### Short task
Change every "computer-use agent" in the records below to "screen-control agent", and reproduce everything else without alteration.
'''
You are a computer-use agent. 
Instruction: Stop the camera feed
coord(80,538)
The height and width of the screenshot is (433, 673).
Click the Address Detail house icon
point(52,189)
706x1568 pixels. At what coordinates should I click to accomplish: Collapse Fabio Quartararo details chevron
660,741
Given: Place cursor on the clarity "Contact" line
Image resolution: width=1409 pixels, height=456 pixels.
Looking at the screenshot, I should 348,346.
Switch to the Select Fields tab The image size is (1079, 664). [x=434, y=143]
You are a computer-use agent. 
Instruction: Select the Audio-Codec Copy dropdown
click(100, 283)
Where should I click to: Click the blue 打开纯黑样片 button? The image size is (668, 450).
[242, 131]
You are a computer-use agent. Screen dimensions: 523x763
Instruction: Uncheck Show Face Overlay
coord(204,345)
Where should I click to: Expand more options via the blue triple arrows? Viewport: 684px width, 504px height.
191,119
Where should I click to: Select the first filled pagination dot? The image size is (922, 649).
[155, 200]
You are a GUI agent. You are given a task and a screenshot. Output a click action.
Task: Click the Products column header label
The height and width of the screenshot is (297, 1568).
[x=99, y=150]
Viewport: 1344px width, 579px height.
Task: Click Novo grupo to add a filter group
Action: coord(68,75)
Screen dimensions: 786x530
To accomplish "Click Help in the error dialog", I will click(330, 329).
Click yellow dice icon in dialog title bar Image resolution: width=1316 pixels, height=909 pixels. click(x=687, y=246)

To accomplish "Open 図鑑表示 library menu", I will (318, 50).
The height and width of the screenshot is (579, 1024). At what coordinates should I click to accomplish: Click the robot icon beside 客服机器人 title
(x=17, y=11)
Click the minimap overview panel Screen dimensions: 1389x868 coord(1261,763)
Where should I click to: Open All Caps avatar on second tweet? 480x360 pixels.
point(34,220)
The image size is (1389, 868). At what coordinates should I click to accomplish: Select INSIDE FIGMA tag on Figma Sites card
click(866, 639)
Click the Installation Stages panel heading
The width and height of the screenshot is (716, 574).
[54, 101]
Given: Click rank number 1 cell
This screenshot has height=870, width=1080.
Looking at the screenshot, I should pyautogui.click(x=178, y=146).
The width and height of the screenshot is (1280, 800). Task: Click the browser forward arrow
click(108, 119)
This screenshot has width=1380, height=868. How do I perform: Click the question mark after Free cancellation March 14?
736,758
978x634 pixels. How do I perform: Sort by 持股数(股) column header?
'''
### Reply to the task
You are a screen-control agent. 
Instruction: Stop the camera feed
coord(80,538)
The height and width of the screenshot is (433, 673).
Click the Address Detail house icon
point(52,189)
706x1568 pixels. At what coordinates should I click to accomplish: Collapse Fabio Quartararo details chevron
660,741
Given: Place cursor on the clarity "Contact" line
Image resolution: width=1409 pixels, height=456 pixels.
Looking at the screenshot, I should 348,346.
Switch to the Select Fields tab The image size is (1079, 664). [x=434, y=143]
You are a screen-control agent. 
Instruction: Select the Audio-Codec Copy dropdown
click(100, 283)
Where should I click to: Click the blue 打开纯黑样片 button? The image size is (668, 450).
[242, 131]
You are a screen-control agent. Screen dimensions: 523x763
Instruction: Uncheck Show Face Overlay
coord(204,345)
Where should I click to: Expand more options via the blue triple arrows? Viewport: 684px width, 504px height.
191,119
Where should I click to: Select the first filled pagination dot? The image size is (922, 649).
[155, 200]
You are a GUI agent. You are given a task and a screenshot. Output a click action.
Task: Click the Products column header label
The height and width of the screenshot is (297, 1568).
[x=99, y=150]
Viewport: 1344px width, 579px height.
Task: Click Novo grupo to add a filter group
Action: coord(68,75)
Screen dimensions: 786x530
To accomplish "Click Help in the error dialog", I will click(330, 329).
Click yellow dice icon in dialog title bar Image resolution: width=1316 pixels, height=909 pixels. click(x=687, y=246)

To accomplish "Open 図鑑表示 library menu", I will (318, 50).
The height and width of the screenshot is (579, 1024). At what coordinates should I click to accomplish: Click the robot icon beside 客服机器人 title
(x=17, y=11)
Click the minimap overview panel Screen dimensions: 1389x868 coord(1261,763)
Where should I click to: Open All Caps avatar on second tweet? 480x360 pixels.
point(34,220)
The image size is (1389, 868). At what coordinates should I click to accomplish: Select INSIDE FIGMA tag on Figma Sites card
click(866, 639)
Click the Installation Stages panel heading
The width and height of the screenshot is (716, 574).
[54, 101]
Given: Click rank number 1 cell
This screenshot has height=870, width=1080.
Looking at the screenshot, I should pyautogui.click(x=178, y=146).
The width and height of the screenshot is (1280, 800). Task: Click the browser forward arrow
click(108, 119)
This screenshot has width=1380, height=868. How do I perform: Click the question mark after Free cancellation March 14?
736,758
978x634 pixels. How do I perform: Sort by 持股数(股) column header?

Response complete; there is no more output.